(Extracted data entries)
╭──
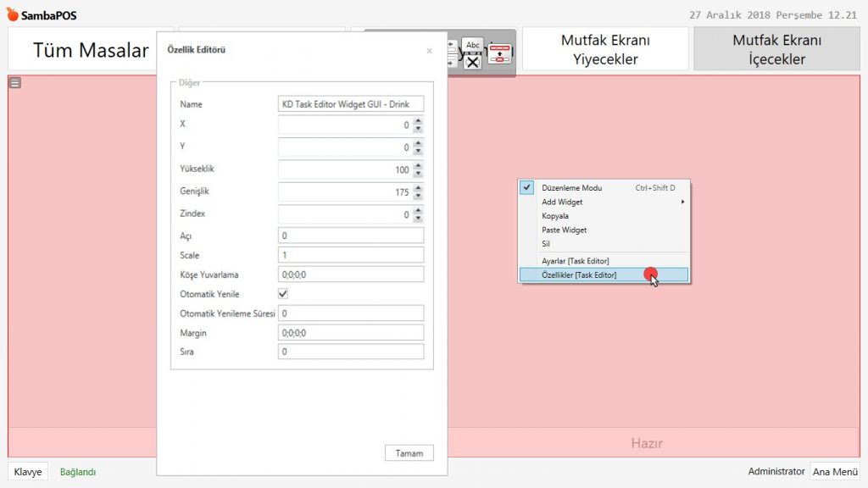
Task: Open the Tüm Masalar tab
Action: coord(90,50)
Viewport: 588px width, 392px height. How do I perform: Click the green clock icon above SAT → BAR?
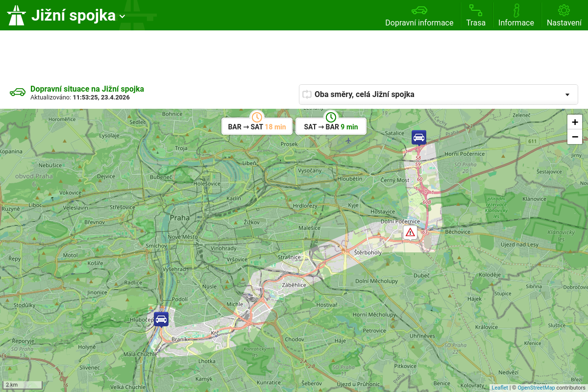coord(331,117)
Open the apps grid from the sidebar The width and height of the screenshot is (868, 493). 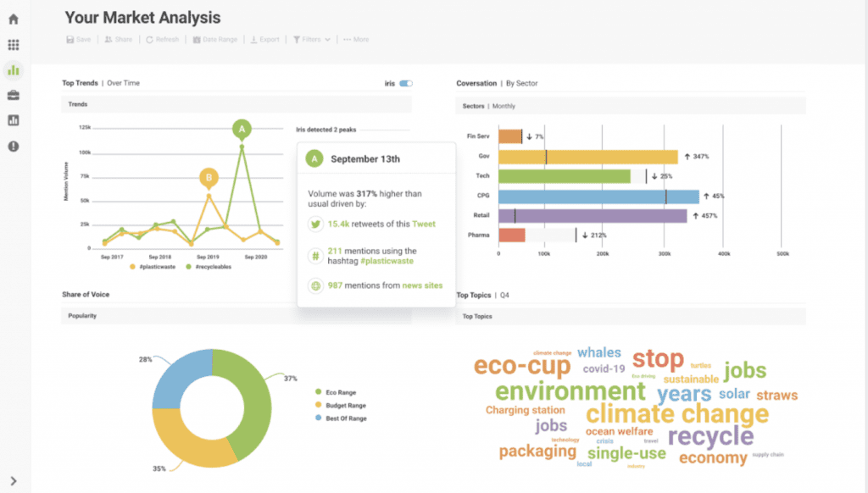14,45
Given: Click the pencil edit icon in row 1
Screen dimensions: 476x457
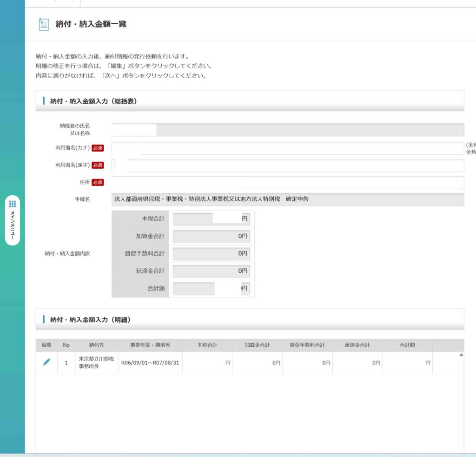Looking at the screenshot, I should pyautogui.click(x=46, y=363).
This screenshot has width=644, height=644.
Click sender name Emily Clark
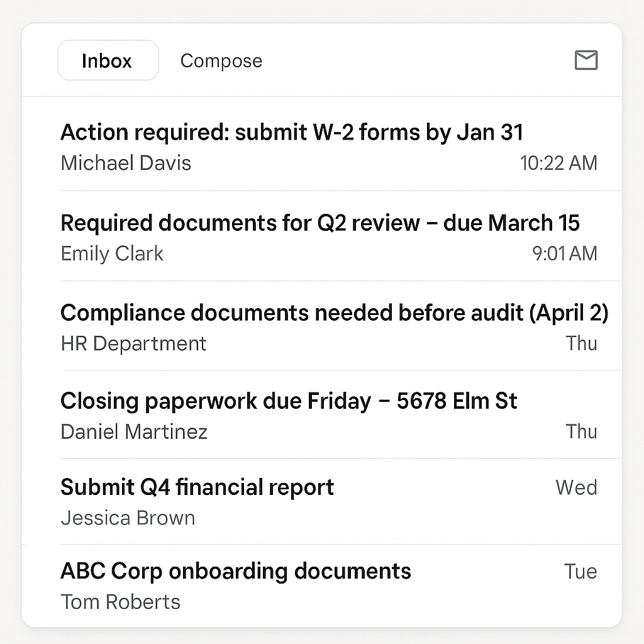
╰──
### Exercise brief
Word for word, set down the lines from the line with "Screen dimensions: 476x457" through the last line of the entries, and nothing else; the pictures stay out.

### Result for this exercise
Screen dimensions: 476x457
Looking at the screenshot, I should pyautogui.click(x=46, y=363).
This screenshot has width=644, height=644.
Click sender name Emily Clark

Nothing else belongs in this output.